Monday, September 29, 2008

Democrats Have, and Need, Early Vote Lead

Democrats take estimated 30,000-vote lead in Iowa

Five weeks before Election Day, Barack Obama likely has a lead of more than 30,000 votes in Iowa, based on absentee ballot requests. But Democrats will need to continue their early voting blitz--they won the early vote in 2004 only to lose by a bigger margin on Election Day.

Through Thursday, the first day of in-person early voting, there were 62,024 absentee requests statewide from Democrats and 18,558 from-republicans. People not affiliated with a party have made 23,460 requests, and another 35 are from Greens and Libertarians.

Republicans will likely close that gap, though not all the way, before Election Day.
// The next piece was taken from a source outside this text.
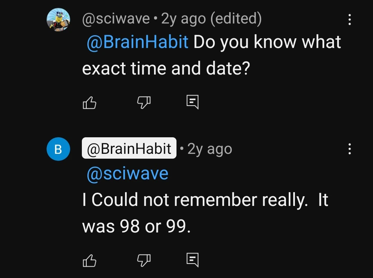
Task: Open sciwave's profile picture avatar
Action: tap(58, 20)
Democratic early voting efforts in recent years have focused on door-to-door canvassing through the summer months. Republicans have responded later in the game with mass mailings, usually featuring a message from the state's most popular Republican, Senator Chuck Grassley. A 2006 mailing featured wrestling legend Dan GAble, but President Bush has been absent in recent years.

Let's make some assumptions on how the early ballots requested so fat break out. Let's say Democrats vote 90 percent for Obama and Republicans 90 percent for McCain. Let's also guess that independents break 55 to 45 for Obama, which is about where current state polling stands. Those percentages, and one more assumption, project to a 33,000 vote Obama lead five weeks before Election Day.

The last assumption, based on typical rates from past years, is that 95 percent of the requested ballots from party members and 5 percent do not. For independents, figure that 10 percent don't come back. Since they're not a sure thing, party staffers and volunteers are less likely to aggressively "chase" those voters and encourage them to get their ballots in.

That attrition rate reduces Obama's estimated lead by about 3,000. which is a lot when you consider that Bush won the state in 2004 by 10,000 votes and Gore carried Iowa in 2000 by only 4,000. The attrition rate may also be a reason why Democrats have shifted strategy this year to encourage more in-person early voting at auditor's offices and satellite sites. In-person early voters fill out their paperwork with the office staff standing by to help explain the origami of envelopes, and there's a 100 percent return rate as voters hand the ballot right in.

In 2004, Democrats went into election day with a John Kerry lead of 71,868 votes. But Kerry lost the Election Day vote by 81,920, for a Bush win of 10,052.

In Polk County, and more than a dozen others, Bush won the 2004 Election Day vote, but Kerry won the absentee by a wider margin and carried the county overall. Part of that, of course, was that Democratic voters voluntarily took themselves out of the Election Day voting pool. But most of it was Democratic and 527 absentee ballot efforts.

In the only other 2004 statewide race, the U.S. Senate contest, under-funded Democrat Art Small lost the Election Day vote to Grassley by more than three to one. But Small had a relatively respectable 38 percent of the absentee vote, indicating that a lot of those early voters were straight ticket Democrats.

Polls are showing a solid Obama lead in Iowa, and McCain didn't help himself by loudly proclaiming his opposition to ethanol subsidies in Friday's debate. Yet he hasn't written the state off, as evidenced by his planned visit to Des Moines Tuesday.